US provisional applications are occasionally made up of a “rough and ready” pre-filing document. These may be available as priority documents on later-filed patent applications. The problem here is that a human being would need to inspect each candidate case individually.

Claim > Figure > Description

At present, the research models and datasets have small amounts of text data. The COCO image database has one-sentence annotations for a range of pictures. Dialogue systems often use tweet or text-message length text segments (i.e. 140-280 characters). A patent specification in comparison is monstrous (around 20-100 pages). Similarly there may be 3 to 30 patent figures. Claims are better – these tend to be around 150 words (but can be pages).

To experiment with a self-drafting system, it would be nice to have a dataset with examples as follows:

Independent claim: one independent claim of one predefined category (e.g. system or method) with a word limit.
Figure: one figure that shows mainly the features of the independent claim.
Description: a handful of paragraphs (e.g. 1-5) that describe the Figure.

We could then play around with architectures to perform the following mappings:

Independent claim > Figure (i.e. task 4 above).
Independent claim + Figure > Description (i.e. task 7 above).

One problem is this dataset does not naturally exist.

Another problem is that ideally we would like at least 10,000 examples. If you spent an hour collating each example, and did this for three hours a day, it would take you nearly a decade. (You may or may not also be world class in example collation.)

The long way

Because of the problems above it looks like we will need to automate the building of this dataset ourselves. How can we do this?

If I was to do this manually, I would:

Get a list of patent applications in a field I know (e.g. G06).
Choose a category – maybe start with apparatus/system.
Get the PDF of the patent application.
Look at the claims – extract an independent claim of the chosen category. Paste this into a spreadsheet.
Look at the Figures. Find the Figure that illustrated most of the claim features. Save this in a directory with a sensible name (e.g. linked to the claim).
Look at the detailed description. Copy and paste the passages that mention the Figure (e.g. all those paragraphs that describe the features in Figure X). This is often a continuous range.

The shorter way

There may be a way we can cheat a little. However, this might only work for granted European patents.

One ~~bug-bear~~ enjoyable part of being a European patent attorney is adding reference numerals to the claims to comply with Rule 43(7) EPC. Now where else can you find reference numerals? Why, in the Figures and in the claims. Huzzah! A correlation.

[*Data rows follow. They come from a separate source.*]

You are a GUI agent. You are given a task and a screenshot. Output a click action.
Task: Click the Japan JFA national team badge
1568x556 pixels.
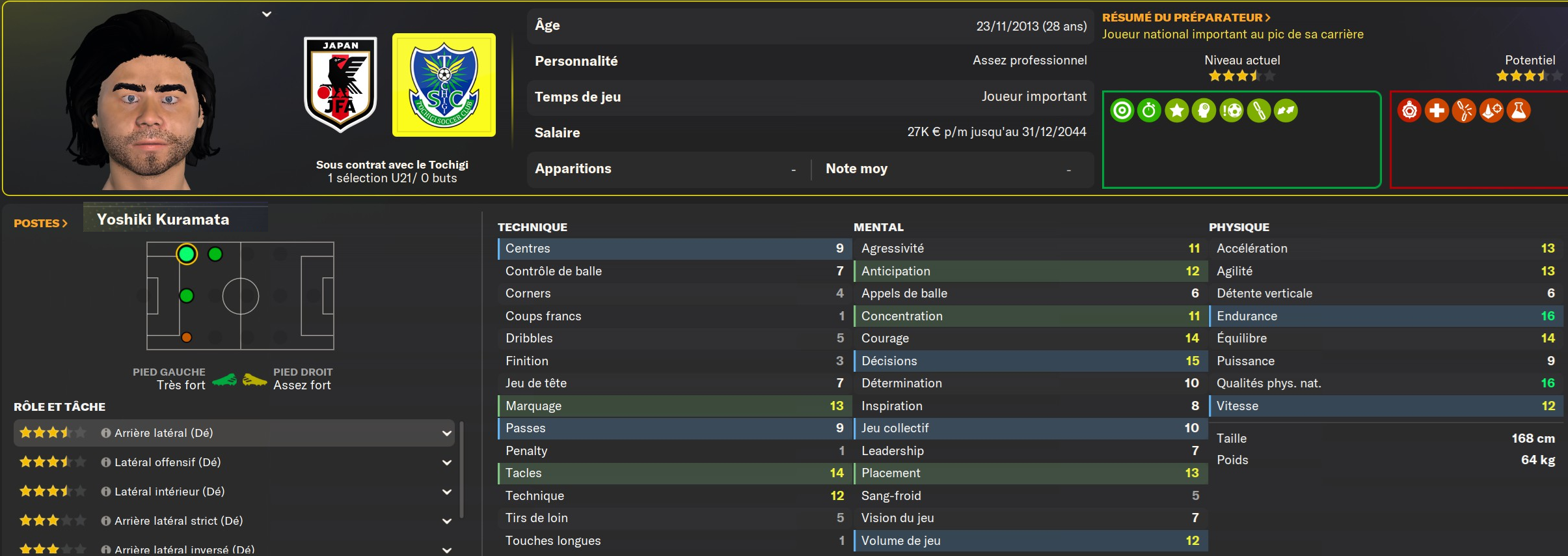(340, 85)
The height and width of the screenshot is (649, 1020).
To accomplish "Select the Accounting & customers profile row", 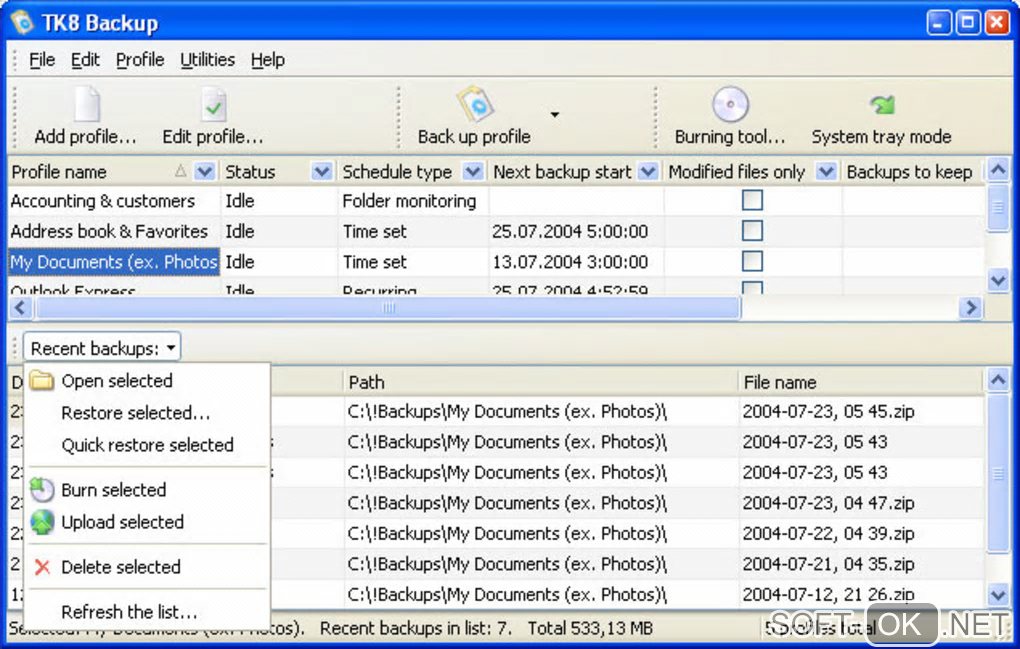I will (102, 201).
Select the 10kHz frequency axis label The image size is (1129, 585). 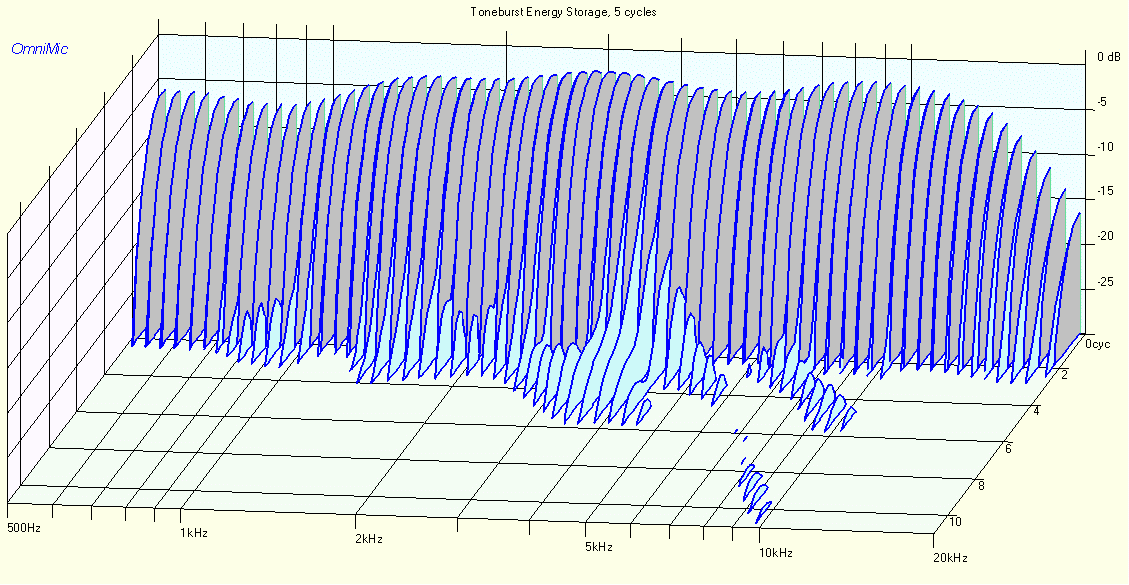point(776,553)
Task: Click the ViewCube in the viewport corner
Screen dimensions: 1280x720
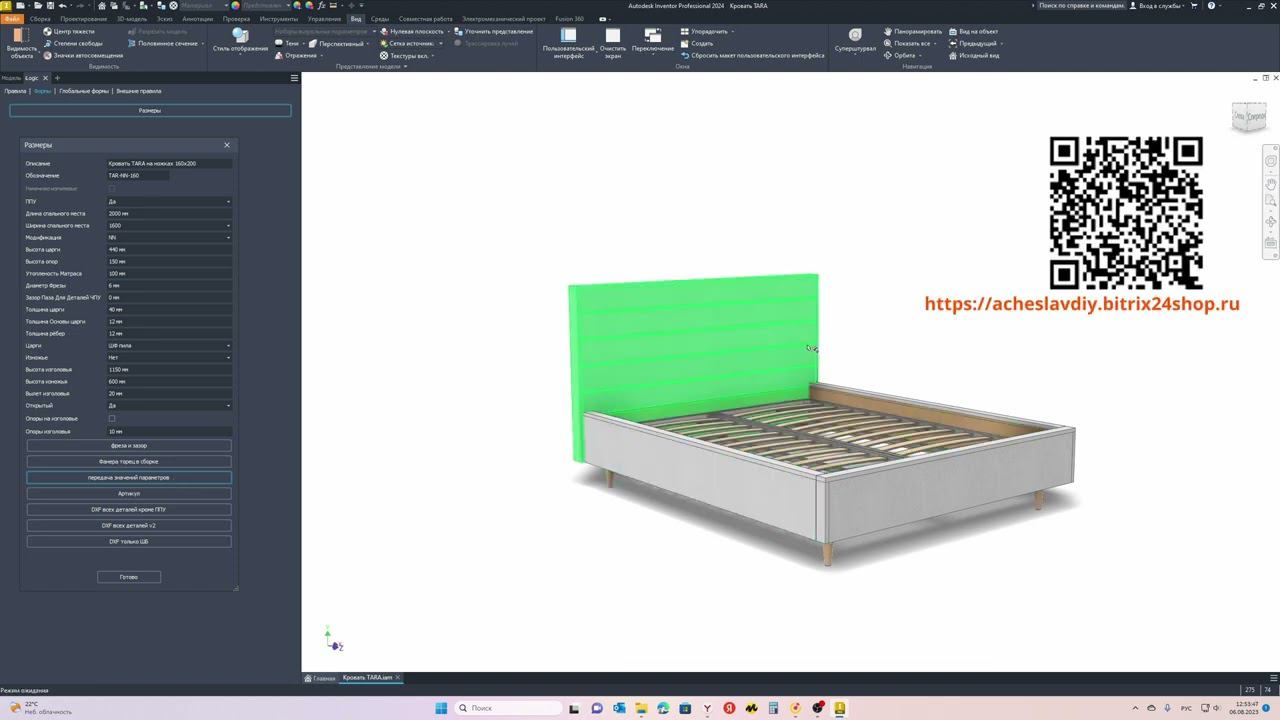Action: 1249,117
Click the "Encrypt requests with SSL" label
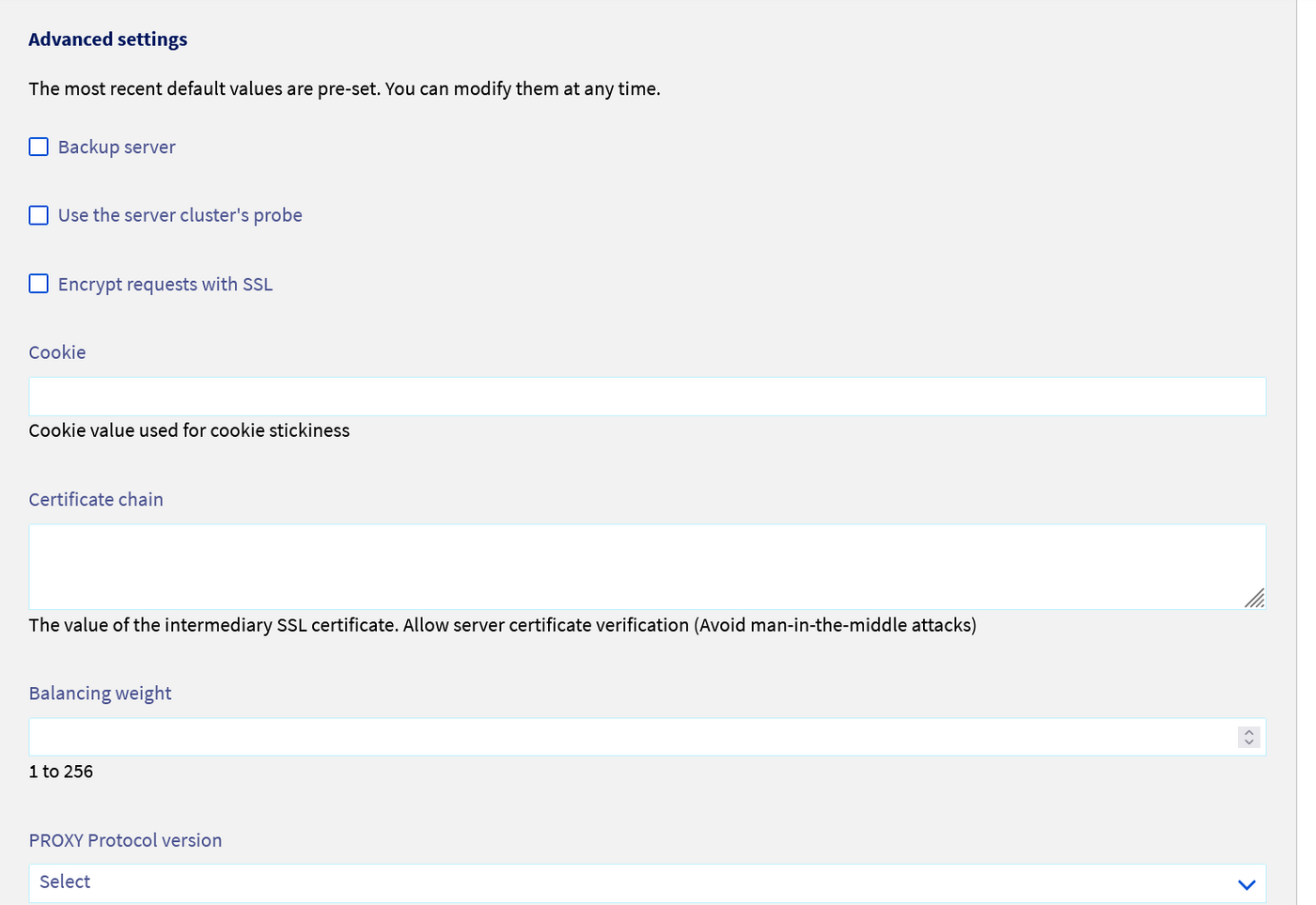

So a rough plan for an algorithm would be as follows:

Get a list of granted EP patents (this could comprise a search output).
Define a claim category (e.g. based a string pattern – [“apparatus”, “system”]).
For each patent in the list:
1. Fetch the claims using the EPO OPS “Fulltext Retrieval” API.
2. Process the claims to locate the lowest number independent claim of the defined claim category (my PatentData Python library has some tools to do this).
3. If a match is found:
  1. Save the claim.
  2. Extract reference numerals from the claim (this could be achieved by looking for text in parenthesis or using a “NUM” part of speech from spaCy).
  3. Fetch the description text using the EPO OPS “Fulltext Retrieval” API.
  4. Extract paragraphs from the description that contain the extracted reference numerals (likely with some threshold – e.g. consecutive paragraphs with greater than 2 or 3 inclusions).
  5. Save the paragraphs and the claim, together with an identifier (e.g. the published patent number).
  6. Determine a candidate Figure number from the extracted paragraphs (e.g. by looking for “FIG* [/d]”).
  7. Fetch that Figure using the EPO OPS “Drawings” or images retrieval API.
    - Now we can’t retrieve specific Figures, only specific sheets of drawings, and only in ~50% of cases will these match.
    - We can either:
      - Retrieve all the Figures and then OCR these looking for a match with the Figure number and/or the reference numbers.
      - Start with a sheet equal to the Figure number, OCR, then if there is no match, iterate up and down the Figures until a match is found.
      - See if we can retrieve a mosaic featuring all the Figures, OCR that and look for the sheet number preceding a Figure or reference numeral match.
  8. Save the Figure as something loadable (TIFF format is standard) with a name equal to the previous identifier.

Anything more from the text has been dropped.